Малый ледниковый период. Как климат изменил историю, 1300–1850 - Брайан Фейган
Шрифт:
Интервал:
* * *
Примерно между 1341 и 1363 годами (точная дата неизвестна) норвежский священник Ивар Бардарсон с отрядом скандинавов отправился на корабле на север вдоль западного побережья Гренландии из Восточного поселения в Западное. Местные служители закона поручили ему разогнать недружелюбных коренных жителей (скрелингов), которые, по слухам, нападали на фермы.

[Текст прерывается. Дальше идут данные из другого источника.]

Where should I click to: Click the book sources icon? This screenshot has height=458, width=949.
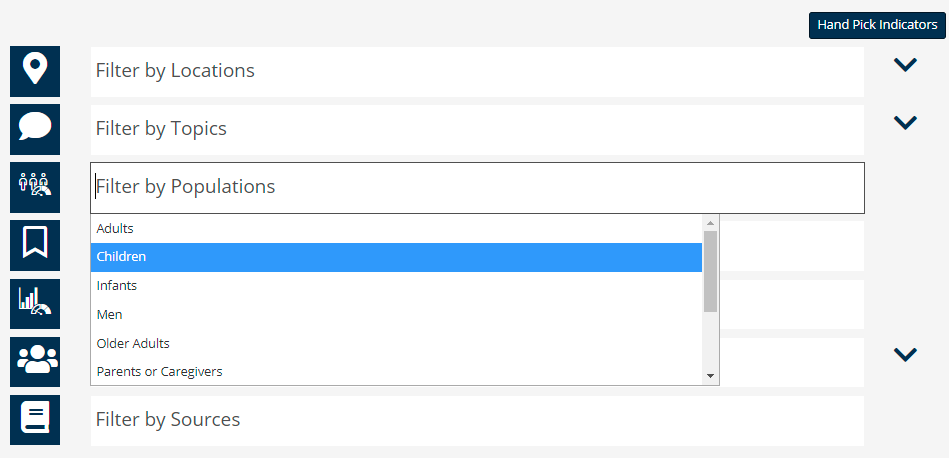(x=35, y=419)
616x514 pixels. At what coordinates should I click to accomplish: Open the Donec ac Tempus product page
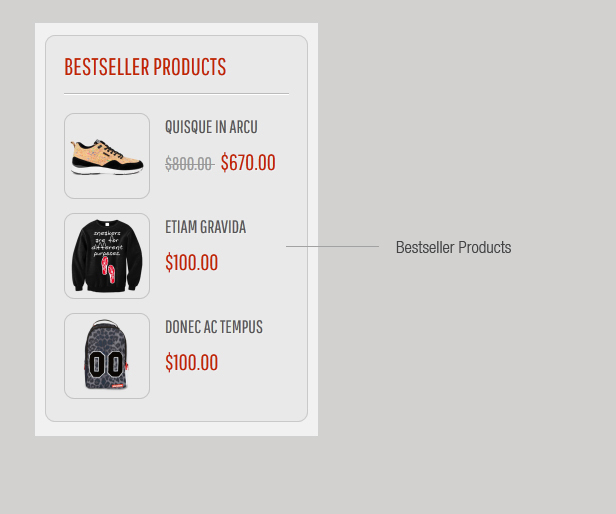click(x=213, y=327)
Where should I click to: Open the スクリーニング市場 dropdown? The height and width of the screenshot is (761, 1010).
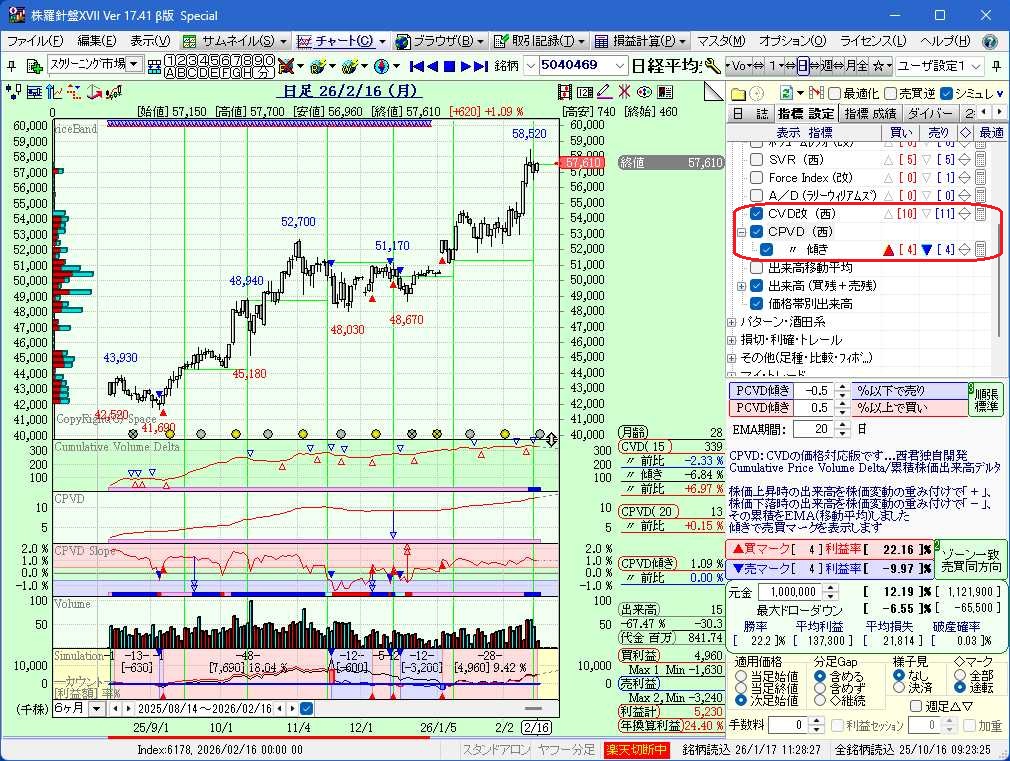point(134,65)
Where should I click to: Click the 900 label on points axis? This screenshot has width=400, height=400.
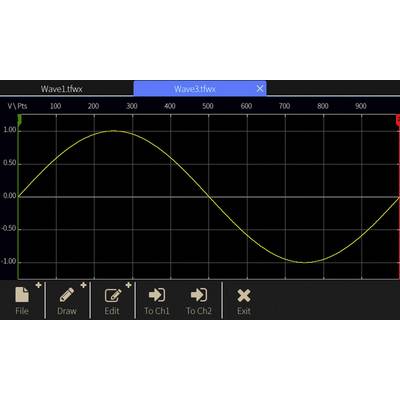tap(361, 106)
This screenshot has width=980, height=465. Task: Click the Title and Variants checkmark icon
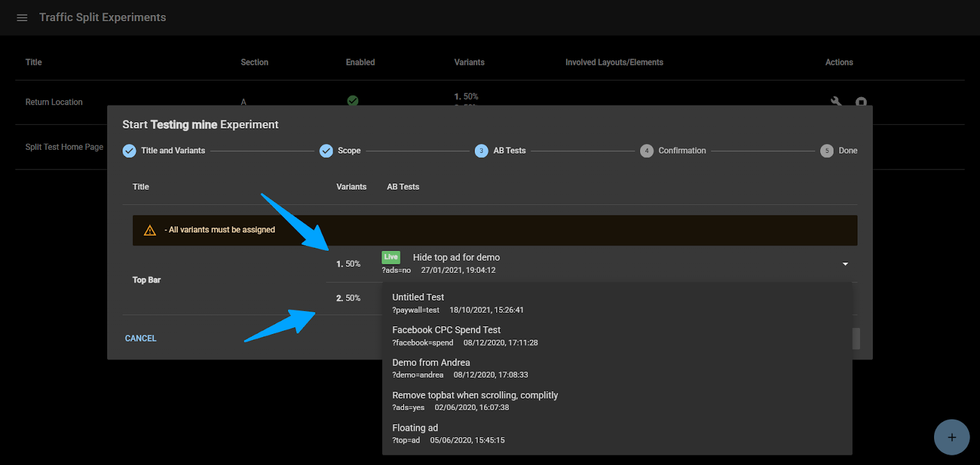129,151
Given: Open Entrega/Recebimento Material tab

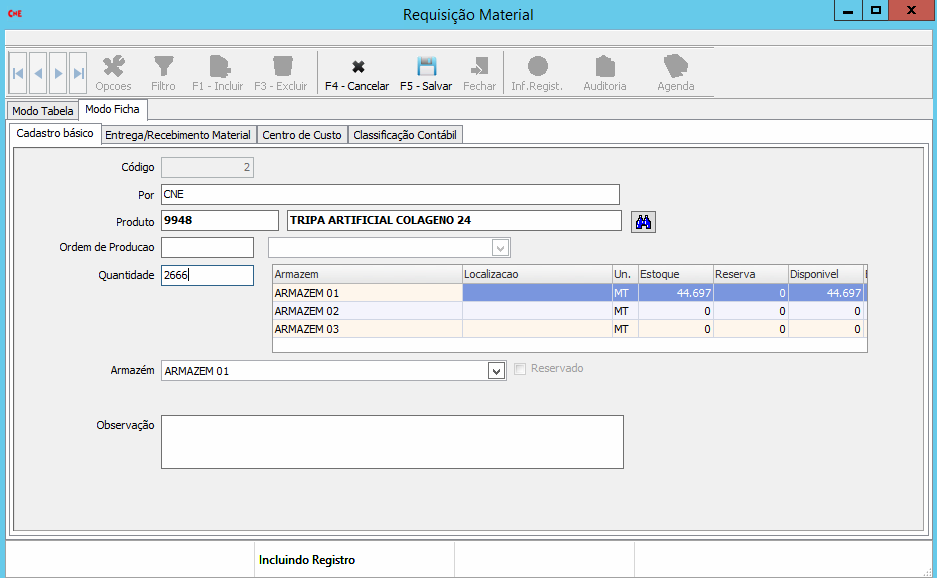Looking at the screenshot, I should point(177,135).
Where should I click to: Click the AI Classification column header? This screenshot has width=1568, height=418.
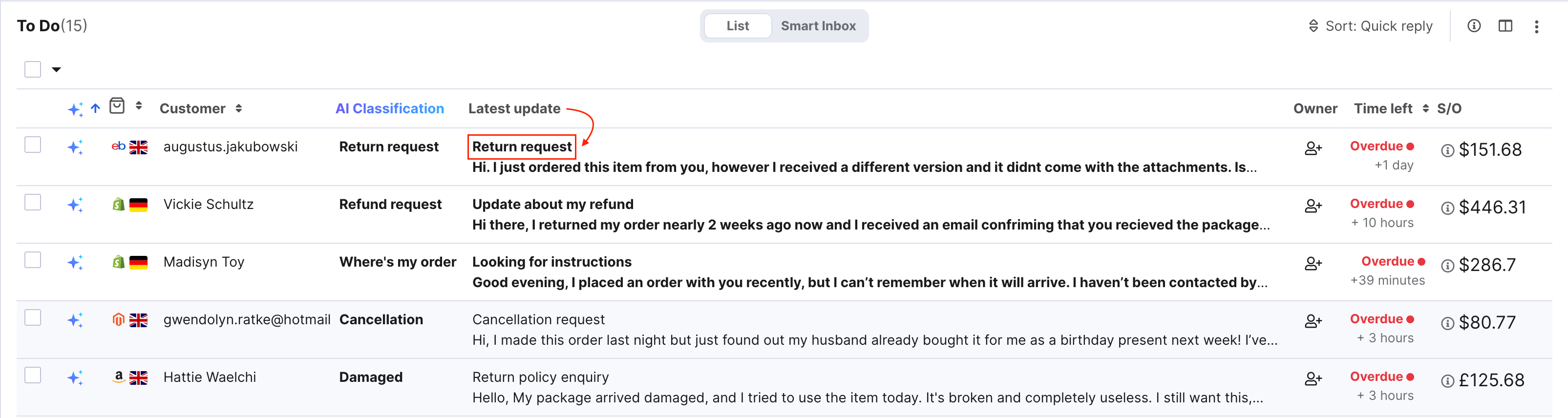[390, 108]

Бардарсон обнаружил, что Западное поселение заброшено, большая церковь пуста, а следы колонистов отсутствуют. «Они не нашли никого – ни христиан, ни язычников, – только одичавших коров и овец, и они забили этих коров и овец на мясо в таком количестве, какое могли увезти на корабле»[66]. Бардарсон обвинял во всем коварных инуитов, которых никогда не встречал, но его рассказ вызывает недоумение, поскольку в этом случае совершившие набег охотники наверняка убили бы домашний скот. Вероятно, священник посетил поселение-призрак, заброшенное без видимой причины. Но современные археологические раскопки показывают, что его жители погибли из-за холодов.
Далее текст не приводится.